----- TEXT EXCERPT
73. Miss H has told us, since she had her hysterectomy in 2022, her chronic pelvic pain has gone.

74. We find that the Trust should have looked into and arranged for Miss H to have weight management therapies with the GP in 2016 to lower the risk of surgery. We recognise this could have taken place over 6-12 months.

75. We believe that whether Miss H lost weight during this period or not, we would expect the Trust to have offered the hysterectomy surgery or if the Trust was not specialised to complete the surgery, to have referred Miss H to another hospital.

76. We find it is likely Miss H would have had the surgery by 2018, allowing up to two years for this to be arranged due to the higher risk, either by the Trust or if it was unable to, she would have been referred to another hospital.

77. Miss H had her hysterectomy in 2022, therefore, there was a four-year period where she was in unnecessary pain and discomfort.

78. We believe the severe pain Miss H experienced due to the delay in surgery caused her to have a reduced quality of life for four years. We accept the pain was so severe that it stopped Miss H from being able to spend quality time with her children, go on holiday with her family or socialise. She has described how the pain she experienced had a significant impact on her life and we think this could have been avoided if the surgery was done sooner.

79. We also find the pain restricted her from being able to do basic everyday tasks such as driving, shopping or housework which took away her independence. This also caused Miss H a lot of emotional distress and upset as she was isolated due to being unable to leave her home.

80. Miss H took 14 months off work due to taking opiate medication for the pain she was experiencing as her job included working 1:1 in the community.

81. We find the unnecessary pain had a significant impact on her life for a prolonged time.

Our Decision

1. Miss H complains about the care and treatment she received from the Trust including a hydrothermal ablation and follow up. We recognise these events caused her a significant amount of pain, distress and interruption to her daily life.

2. We have found the Trust was correct to offer and complete an endometrial ablation procedure for Miss H in 2012. However, we do not think she was correctly consented for this.

3. We have investigated Miss H’s complaint and have found a failing that the Trust should have arranged for Miss H to have a hysterectomy by 2018. This would have been four years earlier than when she actually had the surgery in 2022. This means she experienced severe pain, distress and a reduced quality of life for much longer than necessary. Therefore, we partly uphold the complaint.

Recommendations

82. In considering our recommendations, we have referred to our ‘Principles for Remedy’. These state that where poor service or maladministration has led to injustice or hardship, the organisation responsible should take steps to put things right.

83. Our principles say that public organisations should look for continuous improvement, and should use the lessons learned from complaints to make sure they do not repeat maladministration or poor service.

84. In line with this, we recommend the Trust puts together an action plan to show us how it will learn from the failings we have identified within three months of the final report.

85. We also recommend the Trust provides Miss H with a letter of apology acknowledging the failings, and the impact they had on her, within one month of the final report being issued.

86. Our principles say that public organisations should put things right and, if possible return the person affected to the position they would have been in the poor service had not occurred. If that is not possible, they should compensate them appropriately.

87. To decide on a level of financial remedy, we review similar cases where the person has experienced a similar injustice, along with our severity of injustice scale.

88. Against our severity of injustice scale, we consider this case to be a level five injustice. We consider the delays in Miss H’s hysterectomy surgery caused severe pain, severe distress and worry, loss of earnings and a significant impact on her ability to live a normal life over a four-year period.

89. Following this review, we recommend the Trust pays Miss H £5000. The Trust should provide the compensation to Miss H within two months of the final report.
----------
----- SUPPLIED DATA
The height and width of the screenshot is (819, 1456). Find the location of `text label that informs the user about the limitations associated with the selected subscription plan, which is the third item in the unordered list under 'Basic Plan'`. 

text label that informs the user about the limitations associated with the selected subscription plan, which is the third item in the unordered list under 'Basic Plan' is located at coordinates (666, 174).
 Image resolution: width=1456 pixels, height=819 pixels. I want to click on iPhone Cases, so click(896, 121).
----------
- [TASK OBJECTIVE]
Update the stretch of the complaint report from "80. Miss H took" through "in the community.", putting "strong painkillers" in place of "opiate medication". The data has no role in this exercise.

- [OUTPUT FOR THIS EXERCISE]
80. Miss H took 14 months off work due to taking strong painkillers for the pain she was experiencing as her job included working 1:1 in the community.